What's cool about the Unix at command compared to the Windows version is that you have much more flexibility as far as time scheduling formats. All of the following are valid:

# at -f mycommands 00:00 7/10       # run mycommands at midnight on Jul 10
# at -f mycommands midnight 7/10 # "noon" and "teatime" (4pm) are also valid
# at -f mycommands 00:00 + 4 days # expressed as relative date offset
# echo init 0 | at now + 2 hours # power off system in two hours

Many more time specifications are allowed-- please consult the at manual page.

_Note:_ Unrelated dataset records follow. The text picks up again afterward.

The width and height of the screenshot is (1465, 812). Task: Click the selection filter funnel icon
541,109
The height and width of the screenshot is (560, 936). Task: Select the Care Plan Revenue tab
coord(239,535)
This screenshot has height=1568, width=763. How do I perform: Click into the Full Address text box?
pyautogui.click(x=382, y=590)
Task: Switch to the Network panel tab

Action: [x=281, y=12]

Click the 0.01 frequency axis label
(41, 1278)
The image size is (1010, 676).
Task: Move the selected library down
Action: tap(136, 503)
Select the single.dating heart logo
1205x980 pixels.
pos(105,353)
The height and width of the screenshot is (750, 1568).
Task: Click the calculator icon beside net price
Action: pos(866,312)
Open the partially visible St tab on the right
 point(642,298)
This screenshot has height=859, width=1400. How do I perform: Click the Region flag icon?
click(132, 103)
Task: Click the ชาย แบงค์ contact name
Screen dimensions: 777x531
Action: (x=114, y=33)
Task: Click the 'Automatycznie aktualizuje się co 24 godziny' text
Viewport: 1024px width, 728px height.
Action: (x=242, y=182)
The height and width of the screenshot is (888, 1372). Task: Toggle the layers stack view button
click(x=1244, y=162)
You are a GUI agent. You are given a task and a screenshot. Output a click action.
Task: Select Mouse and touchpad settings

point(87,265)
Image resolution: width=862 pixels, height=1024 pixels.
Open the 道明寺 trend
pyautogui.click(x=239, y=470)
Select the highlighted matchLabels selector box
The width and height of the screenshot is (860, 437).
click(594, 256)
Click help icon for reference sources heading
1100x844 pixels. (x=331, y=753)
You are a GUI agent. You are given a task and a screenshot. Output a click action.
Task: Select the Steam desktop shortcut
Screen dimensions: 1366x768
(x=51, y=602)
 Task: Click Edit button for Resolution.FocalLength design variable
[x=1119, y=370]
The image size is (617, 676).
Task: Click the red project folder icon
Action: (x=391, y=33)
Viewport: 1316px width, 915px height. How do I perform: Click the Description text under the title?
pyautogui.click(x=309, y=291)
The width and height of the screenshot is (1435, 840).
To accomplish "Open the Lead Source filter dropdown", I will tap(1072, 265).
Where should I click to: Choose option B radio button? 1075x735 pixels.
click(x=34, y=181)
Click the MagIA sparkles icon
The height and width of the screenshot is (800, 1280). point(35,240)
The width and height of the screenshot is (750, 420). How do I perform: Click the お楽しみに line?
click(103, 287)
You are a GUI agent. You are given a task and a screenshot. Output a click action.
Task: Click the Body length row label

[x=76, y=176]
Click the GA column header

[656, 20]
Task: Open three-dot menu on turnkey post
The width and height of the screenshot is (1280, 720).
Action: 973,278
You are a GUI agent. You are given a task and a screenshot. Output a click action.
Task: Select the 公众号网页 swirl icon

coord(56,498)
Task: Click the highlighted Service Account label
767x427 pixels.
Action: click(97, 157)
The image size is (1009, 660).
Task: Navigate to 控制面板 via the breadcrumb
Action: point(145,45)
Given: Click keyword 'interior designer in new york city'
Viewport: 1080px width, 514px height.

For jobs that need to run more than once, you're supposed to use cron. Typically cron jobs are created using an interactive editor via "crontab -e". But sometimes you want to set up a cron job directly from the command line without using an editor-- for example when I'm using a tool like fanout to set up the same cron job on multiple systems in parallel. In these cases, my usual tactic is to do a sequence of commands like:

# crontab -l > /root/crontab                  # dumps current cron jobs to file
# echo '12 4 * * * /usr/local/bin/nightly-cleanup' >> /root/crontab
# crontab /root/crontab # replaces current jobs with modified file
# rm /root/crontab # cleaning up

It's kind of a hassle actually, but it works. By the way if you're root but want to operate on another user's crontab file you can just add the "-u" flag, e.g. "crontab -u hal -l".

The first five columns in the cron entry are the time and day spec for when you want the cron job to operate. The first column is "minutes" (0-59), the second "hours" (0-23), then "day of month" (1-31), "month" (1-12), and "day of week" (0-7, Sunday is 0 or 7). Here are some examples:

12 4 * * * /usr/local/bin/nightly-cleanup             # every morning at 4:12am
0,15,30,45 * * * * /usr/sbin/sendmail -Ac -q # every 15 minutes
15 0 * * 0 /usr/local/sbin/rotate-tape # Sundays at 15 past midnight
0 0 1 * * find /var/log -mtime +30 -exec gzip {} \; # the first of every month
0 0 22 8 * /usr/local/bin/anniversary-reminder # every year on 8/22

Frankly, I don't find myself using the 3rd and 4th columns all that frequently, or really even the 5th column all that much. Most of my jobs tend to run nightly at some regular time.

By the way, you'll discover that old farts like me have a thing about not scheduling cron jobs between 2am and 3am. That's because older cron daemons had trouble dealing with Daylight Savings Time shifts, and would either skip jobs entirely or run them twice depending on which way the clock was shifting. This was fixed by Paul Vixie in his "Vixie cron" package, which is the standard cron daemon on Linux these days, but may still be an issue if you have older, proprietary Unix systems still running around. Check the man page for the cron daemon on your system if you're not sure.